We’ll talk with Loa about how certification systems created 30 years ago for responsible extraction can change to support circular material flows, and how the royalty system’s financial model will track fibers through many product life cycles and across complex supply chains involved in the modern production environment. We’ll also look at how these proposals fit with new EU circular economy laws and delays to the EU Deforestation Regulation. Finally, we’ll discuss whether FSC can ensure fair access for forest owners in the Global South, or if it might end up mainly helping larger operations in the Nordic countries and North America.
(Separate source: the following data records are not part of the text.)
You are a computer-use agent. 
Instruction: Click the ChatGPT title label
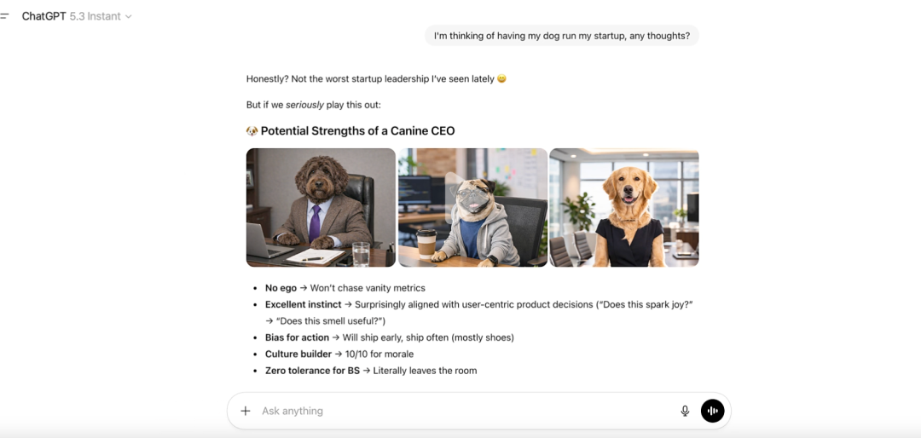[44, 16]
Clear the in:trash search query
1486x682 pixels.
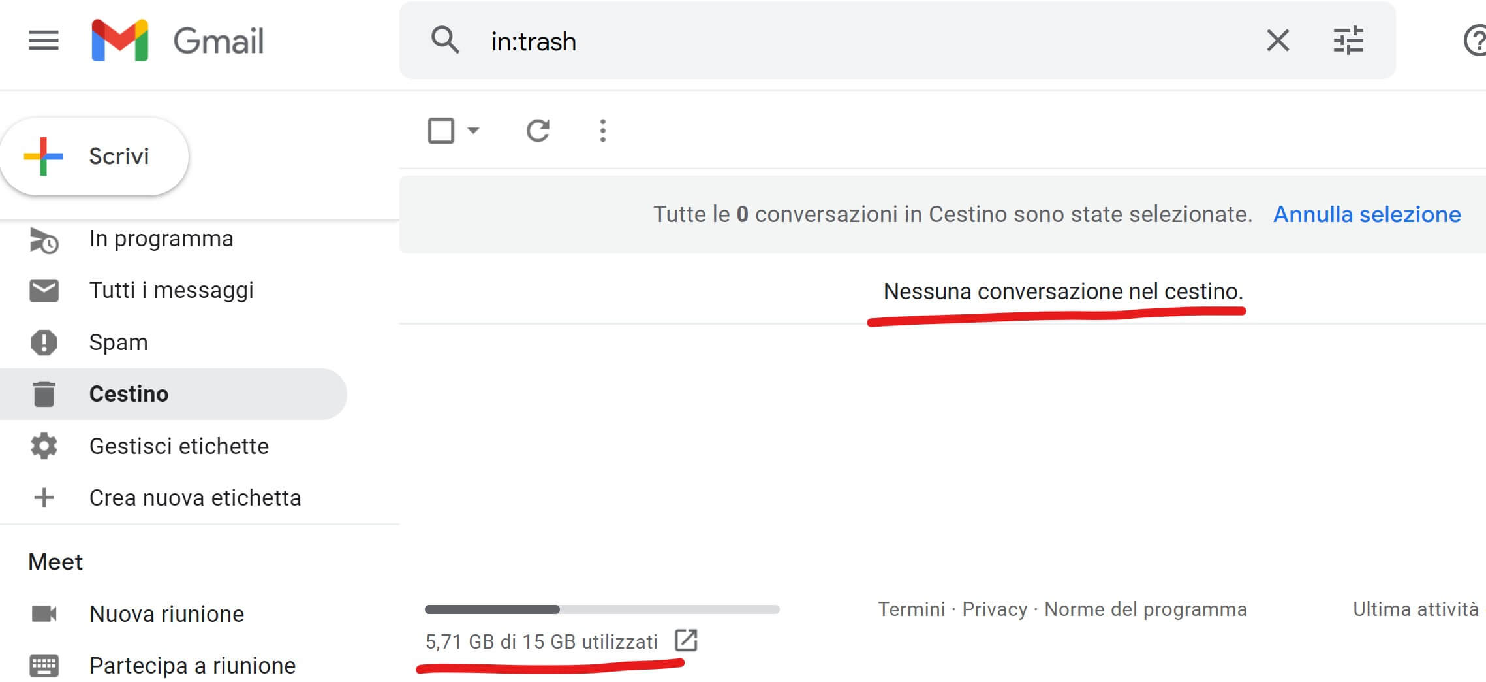coord(1277,41)
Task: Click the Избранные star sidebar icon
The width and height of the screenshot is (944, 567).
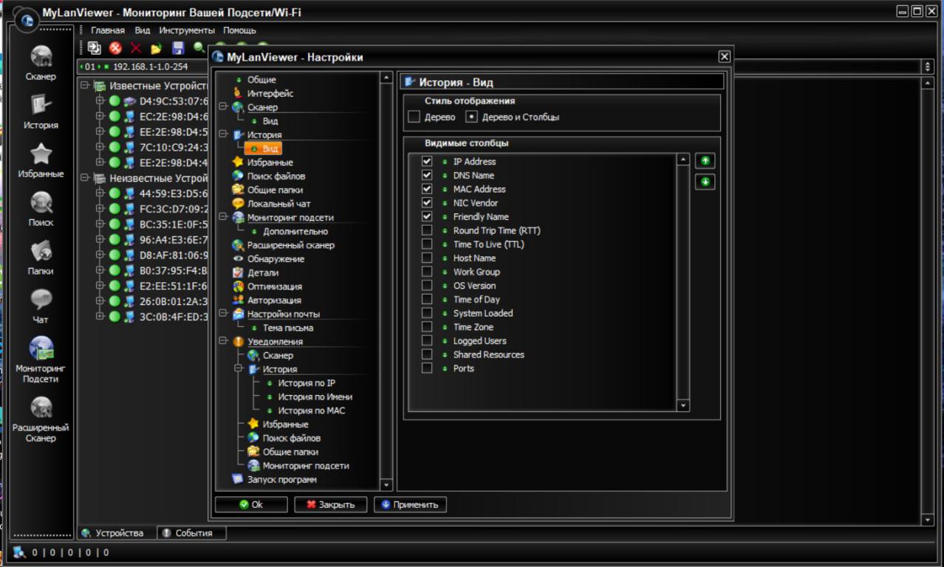Action: [41, 154]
You can learn more about the FSC Circularity Hub by visiting fsc.org/circularity. And if you’d like to contact the team, you can email them at circularity@fsc.org. So, can the world’s most trusted forest certification system become the foundation for a circular bioeconomy, and can it do it quickly enough to make a big difference? Let’s find out right after this quick commercial break.

Mitch Ratcliffe  4:50

Welcome to the show, Loa. How you doing today?

Loa Dalgaard Worm  4:52

Thank you, and I’m doing really well. The sun is out for the first time in a very long time in a very frozen Nordic. I’m in Denmark, so it’s really cold here these days. And we can feel spring coming around the corner, good.

Mitch Ratcliffe  5:07

We’re in the middle of our first snow here in Southern Oregon. So I envy you that you’ve already had winter and are about to exit. I think we’re entering it.

Let me start off with this question, kind of to set the stage. The Forest Stewardship Council was built 30 years ago for a linear economy. You wanted to track responsible extraction and use of wood fiber, and you have these consumer-facing labels on paper and other products that a lot of our listeners are familiar with. But what I wanted to know is, how is the organization and its membership changing as you enter the era of circular economies of wood fiber?

Loa Dalgaard Worm  5:38

I don’t really think that I would call it changing. I would more call it evolving. Actually, the mission of FSC is the same as it’s always been. We want to safeguard the forests of this world for the present and future generations. So as consumption increases and more and more of us are looking towards forests, we need to make sure that we can still keep that promise, and that means having to add new services to the FSC systems, new business models, new tools, so that we can ensure that fiber stays in use for longer, so that we can get to a stage where we are not over-utilizing our forests, but we have healthy ecosystems, and that the people that depend on forests are thriving too.

Mitch Ratcliffe  6:23

Talk a little more about making fiber go longer. Each time we use or reuse fiber, it gets shorter and so less resilient and able to support the use. What does that look like in practice? Now, how are we reusing fiber, and where do you think we’re taking it?

Loa Dalgaard Worm  6:39

Well, there’s not one way, because reuse of fiber is going on in so many different industries. So it can be anything from the paper industry, where you would normally dissolve the pulp—so you would dissolve the paper, and then you would make it into this very wet mass that you can then add new wood fibers to, and then you can create new paper. And on average, you can do that 17 times in a row before the fiber becomes too short.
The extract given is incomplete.